Here, the proposed amended complaint sufficiently sets forth causes of action for breach of fiduciary duty and anticipatory breach of contract. With respect to the former cause of action, "[i]n order to establish a breach of fiduciary duty, a plaintiff must prove the existence of a fiduciary relationship, misconduct by the defendant, and damages that were directly caused by the defendant's misconduct" ( Kurtzman v Bergstol , 40 AD3d 588). The amended complaint alleges that by virtue of his status as an officer of 1432 Corp., and his status as shareholder with veto power under the unanimity provision of the agreement among 1432 Corp.'s shareholders, Mr. Grancio owed a fiduciary duty to 1432 Corp. ( see Sager Spuck Statewide Supply Co. v Meyer, 273 AD2d 745 [a shareholder and director of a close corporation has a fiduciary duty to the shareholders]), and that Mr.
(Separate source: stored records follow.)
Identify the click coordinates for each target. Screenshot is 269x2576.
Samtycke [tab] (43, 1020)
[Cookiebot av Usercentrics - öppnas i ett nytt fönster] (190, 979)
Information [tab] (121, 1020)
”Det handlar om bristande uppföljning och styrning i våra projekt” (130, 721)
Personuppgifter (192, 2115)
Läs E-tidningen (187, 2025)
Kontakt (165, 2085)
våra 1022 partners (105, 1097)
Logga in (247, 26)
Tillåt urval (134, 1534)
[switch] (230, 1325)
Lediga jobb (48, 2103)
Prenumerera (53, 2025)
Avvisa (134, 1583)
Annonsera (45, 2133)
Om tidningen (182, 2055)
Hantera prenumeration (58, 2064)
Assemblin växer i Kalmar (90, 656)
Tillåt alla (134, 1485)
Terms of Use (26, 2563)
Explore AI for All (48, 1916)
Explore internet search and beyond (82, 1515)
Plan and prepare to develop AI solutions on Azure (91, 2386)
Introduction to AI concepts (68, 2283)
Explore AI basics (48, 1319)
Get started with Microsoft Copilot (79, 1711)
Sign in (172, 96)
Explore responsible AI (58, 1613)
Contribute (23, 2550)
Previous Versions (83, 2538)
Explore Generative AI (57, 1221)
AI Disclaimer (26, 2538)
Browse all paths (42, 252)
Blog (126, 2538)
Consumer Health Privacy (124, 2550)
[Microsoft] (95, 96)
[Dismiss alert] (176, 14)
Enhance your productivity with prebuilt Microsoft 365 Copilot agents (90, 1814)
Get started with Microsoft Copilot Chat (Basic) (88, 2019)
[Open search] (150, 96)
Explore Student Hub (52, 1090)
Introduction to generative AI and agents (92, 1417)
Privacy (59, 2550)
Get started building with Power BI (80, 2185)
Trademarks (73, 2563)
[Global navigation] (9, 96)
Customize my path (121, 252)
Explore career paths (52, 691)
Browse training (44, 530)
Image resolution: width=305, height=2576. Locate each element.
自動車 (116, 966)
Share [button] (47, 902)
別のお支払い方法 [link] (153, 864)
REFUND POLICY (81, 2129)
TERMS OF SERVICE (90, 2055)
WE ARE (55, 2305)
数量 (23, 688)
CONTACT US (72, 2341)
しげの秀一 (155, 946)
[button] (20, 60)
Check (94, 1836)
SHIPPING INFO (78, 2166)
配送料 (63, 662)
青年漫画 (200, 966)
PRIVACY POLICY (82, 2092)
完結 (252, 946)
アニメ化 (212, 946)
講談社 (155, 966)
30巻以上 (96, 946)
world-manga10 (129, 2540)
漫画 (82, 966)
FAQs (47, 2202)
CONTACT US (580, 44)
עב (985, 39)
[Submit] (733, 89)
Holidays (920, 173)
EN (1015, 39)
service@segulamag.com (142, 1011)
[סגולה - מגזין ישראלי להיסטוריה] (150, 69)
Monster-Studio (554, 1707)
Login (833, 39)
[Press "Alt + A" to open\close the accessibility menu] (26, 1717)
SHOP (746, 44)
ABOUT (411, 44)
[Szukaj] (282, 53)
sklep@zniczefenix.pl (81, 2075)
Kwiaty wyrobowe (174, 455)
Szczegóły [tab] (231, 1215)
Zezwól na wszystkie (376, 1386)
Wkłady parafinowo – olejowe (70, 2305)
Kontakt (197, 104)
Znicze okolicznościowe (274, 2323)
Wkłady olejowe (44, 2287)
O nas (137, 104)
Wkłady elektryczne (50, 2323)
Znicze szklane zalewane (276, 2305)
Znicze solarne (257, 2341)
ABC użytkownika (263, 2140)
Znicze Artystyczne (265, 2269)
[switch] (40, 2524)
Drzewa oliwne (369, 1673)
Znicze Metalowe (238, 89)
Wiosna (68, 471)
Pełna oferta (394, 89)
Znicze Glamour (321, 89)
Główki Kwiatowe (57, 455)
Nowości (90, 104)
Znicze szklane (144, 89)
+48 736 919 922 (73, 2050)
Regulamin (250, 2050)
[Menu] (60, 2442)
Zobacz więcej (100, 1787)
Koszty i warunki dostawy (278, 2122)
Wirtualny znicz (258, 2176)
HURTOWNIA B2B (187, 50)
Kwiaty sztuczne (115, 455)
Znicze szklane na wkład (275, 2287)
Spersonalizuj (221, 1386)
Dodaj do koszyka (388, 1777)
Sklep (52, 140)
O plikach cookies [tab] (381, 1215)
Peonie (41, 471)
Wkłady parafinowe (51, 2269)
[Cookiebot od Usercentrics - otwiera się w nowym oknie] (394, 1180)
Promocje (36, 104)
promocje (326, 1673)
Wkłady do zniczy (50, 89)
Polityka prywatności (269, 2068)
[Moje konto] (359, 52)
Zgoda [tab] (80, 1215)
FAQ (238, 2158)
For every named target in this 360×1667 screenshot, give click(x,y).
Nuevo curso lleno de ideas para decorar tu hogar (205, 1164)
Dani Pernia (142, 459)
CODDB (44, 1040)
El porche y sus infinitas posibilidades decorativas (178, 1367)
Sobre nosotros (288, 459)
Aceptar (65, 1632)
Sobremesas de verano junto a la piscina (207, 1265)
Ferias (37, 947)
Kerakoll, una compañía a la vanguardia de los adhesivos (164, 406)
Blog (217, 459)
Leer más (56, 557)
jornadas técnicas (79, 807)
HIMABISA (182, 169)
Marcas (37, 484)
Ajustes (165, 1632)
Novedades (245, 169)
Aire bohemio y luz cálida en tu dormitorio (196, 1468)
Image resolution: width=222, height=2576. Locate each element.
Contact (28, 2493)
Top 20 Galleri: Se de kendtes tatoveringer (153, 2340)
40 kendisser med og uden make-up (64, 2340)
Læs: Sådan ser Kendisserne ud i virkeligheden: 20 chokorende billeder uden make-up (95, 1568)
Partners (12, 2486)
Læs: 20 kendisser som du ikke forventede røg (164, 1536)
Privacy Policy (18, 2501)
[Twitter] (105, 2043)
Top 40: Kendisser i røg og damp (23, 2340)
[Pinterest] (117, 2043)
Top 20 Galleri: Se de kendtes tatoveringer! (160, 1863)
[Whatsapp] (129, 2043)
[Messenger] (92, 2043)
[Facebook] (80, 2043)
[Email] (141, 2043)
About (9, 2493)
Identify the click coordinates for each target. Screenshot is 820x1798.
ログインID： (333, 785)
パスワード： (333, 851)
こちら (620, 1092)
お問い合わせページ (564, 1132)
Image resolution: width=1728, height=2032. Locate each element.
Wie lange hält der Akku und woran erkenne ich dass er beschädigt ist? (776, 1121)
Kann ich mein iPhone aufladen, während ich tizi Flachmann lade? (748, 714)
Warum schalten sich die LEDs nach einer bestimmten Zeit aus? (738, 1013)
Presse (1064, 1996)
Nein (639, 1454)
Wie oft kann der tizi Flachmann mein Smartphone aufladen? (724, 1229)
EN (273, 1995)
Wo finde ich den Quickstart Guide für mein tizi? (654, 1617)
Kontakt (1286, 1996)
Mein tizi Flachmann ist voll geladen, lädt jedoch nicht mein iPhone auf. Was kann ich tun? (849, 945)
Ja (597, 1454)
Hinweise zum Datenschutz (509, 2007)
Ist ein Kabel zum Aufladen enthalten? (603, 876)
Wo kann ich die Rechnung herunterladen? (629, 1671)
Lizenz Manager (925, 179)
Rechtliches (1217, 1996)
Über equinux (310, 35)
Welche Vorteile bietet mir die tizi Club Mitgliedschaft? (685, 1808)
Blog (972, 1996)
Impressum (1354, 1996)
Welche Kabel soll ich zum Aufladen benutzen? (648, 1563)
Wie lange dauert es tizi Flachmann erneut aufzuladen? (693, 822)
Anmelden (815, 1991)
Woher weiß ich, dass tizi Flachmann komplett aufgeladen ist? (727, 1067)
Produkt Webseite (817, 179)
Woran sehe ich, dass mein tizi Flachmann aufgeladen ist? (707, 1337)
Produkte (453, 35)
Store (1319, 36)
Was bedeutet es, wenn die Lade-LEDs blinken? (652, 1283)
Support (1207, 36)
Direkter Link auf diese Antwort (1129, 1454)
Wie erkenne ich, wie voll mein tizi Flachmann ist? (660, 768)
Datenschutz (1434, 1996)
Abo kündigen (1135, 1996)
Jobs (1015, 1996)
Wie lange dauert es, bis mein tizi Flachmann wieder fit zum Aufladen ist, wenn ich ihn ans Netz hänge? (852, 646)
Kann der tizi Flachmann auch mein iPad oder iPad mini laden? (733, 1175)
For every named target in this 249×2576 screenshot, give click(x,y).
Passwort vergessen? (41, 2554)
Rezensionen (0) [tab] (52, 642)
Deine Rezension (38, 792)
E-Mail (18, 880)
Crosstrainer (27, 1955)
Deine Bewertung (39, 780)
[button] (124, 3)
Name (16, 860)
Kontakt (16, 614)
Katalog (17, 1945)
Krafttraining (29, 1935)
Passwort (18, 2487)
Grancio sabotaged the agreement to settle the foreclosure action, which breached his fiduciary duty and caused the corporation damages. These allegations are sufficient to state a cause of action for breach of fiduciary duty. Further, as Mr. Gangemi notes, this claim is not dependent upon whether the settlement could be enforced against him pursuant to CPLR 2104. Rather, the issue is whether Mr. Grancio acted in a manner which breached his fiduciary duty to the corporation and whether that breach caused the corporation injury.
Mr Gangemi asserts in his affidavit that 1432 Corp. is a close corporation, which Mr. Grancio does not dispute.
The second cause of action sufficiently sets forth a claim for anticipatory breach of contract. "[U]nder the doctrine of anticipatory breach . . . if one party to a contract repudiates his duties thereunder prior to the time designated for performance and before he has received all of the consideration due him thereunder, such repudiation entitles the nonrepudiating party to claim damages for total breach" ( Long Island R. R. Co. v Northville Industries Corp., 41 NY2d 455, 463). "The doctrine of anticipatory breach has not generally been applied to all types of contracts, its application being limited ordinarily to bilateral contracts embodying some mutual and interdependent conditions and obligations" ( id). Stated otherwise, "[f]or the doctrine to apply there must be some dependency of performances' ( id. at 464).
Here, Mr. Grancio argues that he is not bound by the settlement agreement since neither he nor his attorney were in court when the agreement to settle the foreclosure action was placed on the record. However, the amended complaint alleges that before all the parties appeared in court for the settlement hearing, "Grancio, through his attorney, had advised the Court of his agreement to the settlement." The amended complaint also alleges that Mr. Grancio entered into the settlement agreement whereby Mr. D'Angelo agreed to accept $425,000.00 as full and complete satisfaction of the corporate debt owed to him on 1432 Corp.'s mortgage; that in consideration of same, Mr. Grancio and all other parties were to sign releases of all claims against each other; that the $425,000.00 settlement payment was to be funded by a new mortgage loan secured by the property, which required the consent of all shareholders; that Mr. Grancio refused to give his consent to the loan, but as an alternative, as part of the settlement, he agreed to relinquish his stock in 1432 Corp. to the corporation; and that Mr. Grancio repudiated the settlement by refusing to relinquish his shares.
Paragraph 25 of the amended complaint.
Further, the amended complaint sets forth a bilateral contract between the parties, namely where each party to the settlement agreement promised some performance. In light of the foregoing, and since the complaint alleges that Mr. Grancio repudiated his duties under the settlement agreement before the time designated for performance, and before he received consideration due him thereunder, the amended complaint sufficiently states a claim for anticipatory breach of contract on behalf of the corporation.
Based upon the foregoing, and in view of the fact that leave to amend a pleading should be freely granted absent a showing of prejudice or surprise to the opposing party ( Nassi v Joseph DiLemme Constr. Corp., 250 AD2d 658, 659-660), neither of which have been demonstrated here, the motion of Mr. Grancio to dismiss is denied, and the cross motion of Mr. Gangemi to amend the complaint is granted. Accordingly, Mr. Grancio's request that the court dismiss the verified complaint is denied as moot.
This constitutes the decision and order of the court.